**TESTO ESTRATTO:**
Bimbo di 3 anni smarrito nei boschi australiani

Bimbo di 3 anni smarrito nei boschi australiani ritrovato vivo dopo 3 giorni

Il bambino è autistico e non parla

Una storia a lieto fine quella che ha tenuto per giorni con il fiato sospeso un intero paese. Aj è un bimbo di 3 anni che si era smarrito nei boschi australiani. Affetto da un disturbo dello specchio autistico, il bambino non parla con nessuno e ha difficoltà nelle relazioni. La task force di soccorso lo ha ritrovato vivo dopo 3 giorni di estenuanti ricerche.

ritrovato vivo dopo 3 giorni
Fonte foto da Pixabay

Aj si era perso in una foresta molto fitta a nord di Sydney. Dopo tre giorni di ricerche, il bambino che soffre di autismo e non parla, è stato individuato dai soccorritori nella giornata di lunedì 6 settembre 2021. Era seduto lungo un torrente e beveva l’acqua con le mani.

**OBIETTIVO DELL'ESERCIZIO:** Ricopia parola per parola il pezzo dell'articolo sul bimbo ritrovato: comincia dalle parole "Il bambino è" e fermati dopo "di estenuanti ricerche.".

**VOCI FORNITE:**
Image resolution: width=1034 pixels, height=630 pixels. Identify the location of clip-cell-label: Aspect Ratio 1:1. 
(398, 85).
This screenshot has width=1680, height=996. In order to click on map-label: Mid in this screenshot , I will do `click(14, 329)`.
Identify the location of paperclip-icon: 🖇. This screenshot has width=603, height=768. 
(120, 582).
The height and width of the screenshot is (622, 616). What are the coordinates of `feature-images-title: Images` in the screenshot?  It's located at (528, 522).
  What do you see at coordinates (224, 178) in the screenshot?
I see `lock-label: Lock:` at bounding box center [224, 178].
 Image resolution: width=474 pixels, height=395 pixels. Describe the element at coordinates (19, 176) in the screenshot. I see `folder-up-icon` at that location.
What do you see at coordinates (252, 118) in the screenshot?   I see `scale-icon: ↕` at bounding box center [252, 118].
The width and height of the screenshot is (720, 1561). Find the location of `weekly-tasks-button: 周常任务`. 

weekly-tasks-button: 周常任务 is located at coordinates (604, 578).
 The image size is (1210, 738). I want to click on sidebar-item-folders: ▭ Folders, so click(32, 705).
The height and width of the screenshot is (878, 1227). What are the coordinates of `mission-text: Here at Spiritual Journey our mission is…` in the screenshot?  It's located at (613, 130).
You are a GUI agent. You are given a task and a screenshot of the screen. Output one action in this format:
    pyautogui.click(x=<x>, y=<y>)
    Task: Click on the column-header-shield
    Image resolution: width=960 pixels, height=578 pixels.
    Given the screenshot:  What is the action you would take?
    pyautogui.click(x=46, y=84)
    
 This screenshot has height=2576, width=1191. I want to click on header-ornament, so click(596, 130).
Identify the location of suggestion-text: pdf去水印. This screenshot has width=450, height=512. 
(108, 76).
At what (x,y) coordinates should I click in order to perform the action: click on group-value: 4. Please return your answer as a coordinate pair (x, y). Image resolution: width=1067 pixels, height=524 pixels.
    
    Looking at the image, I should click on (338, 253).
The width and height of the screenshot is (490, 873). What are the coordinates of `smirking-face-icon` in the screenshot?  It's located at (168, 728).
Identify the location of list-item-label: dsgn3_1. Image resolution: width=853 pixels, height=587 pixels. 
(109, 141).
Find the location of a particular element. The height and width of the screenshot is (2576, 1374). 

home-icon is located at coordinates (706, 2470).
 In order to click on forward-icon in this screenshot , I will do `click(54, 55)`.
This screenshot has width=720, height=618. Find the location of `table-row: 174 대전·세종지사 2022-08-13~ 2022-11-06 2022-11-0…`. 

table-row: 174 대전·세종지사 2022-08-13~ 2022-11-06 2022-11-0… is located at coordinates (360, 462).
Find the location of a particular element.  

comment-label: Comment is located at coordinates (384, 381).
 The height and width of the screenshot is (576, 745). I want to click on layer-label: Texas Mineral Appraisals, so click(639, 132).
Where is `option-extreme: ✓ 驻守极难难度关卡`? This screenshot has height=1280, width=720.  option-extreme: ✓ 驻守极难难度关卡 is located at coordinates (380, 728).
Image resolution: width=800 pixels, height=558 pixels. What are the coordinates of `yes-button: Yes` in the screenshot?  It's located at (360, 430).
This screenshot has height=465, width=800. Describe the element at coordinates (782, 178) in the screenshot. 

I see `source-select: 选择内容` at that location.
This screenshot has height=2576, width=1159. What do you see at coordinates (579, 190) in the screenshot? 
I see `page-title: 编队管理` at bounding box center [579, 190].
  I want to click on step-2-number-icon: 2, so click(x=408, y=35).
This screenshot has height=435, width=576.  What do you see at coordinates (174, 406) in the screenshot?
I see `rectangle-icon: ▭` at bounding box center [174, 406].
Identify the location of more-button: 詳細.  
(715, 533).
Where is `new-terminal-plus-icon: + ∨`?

**RISPOSTA:**
Il bambino è autistico e non parla

Una storia a lieto fine quella che ha tenuto per giorni con il fiato sospeso un intero paese. Aj è un bimbo di 3 anni che si era smarrito nei boschi australiani. Affetto da un disturbo dello specchio autistico, il bambino non parla con nessuno e ha difficoltà nelle relazioni. La task force di soccorso lo ha ritrovato vivo dopo 3 giorni di estenuanti ricerche.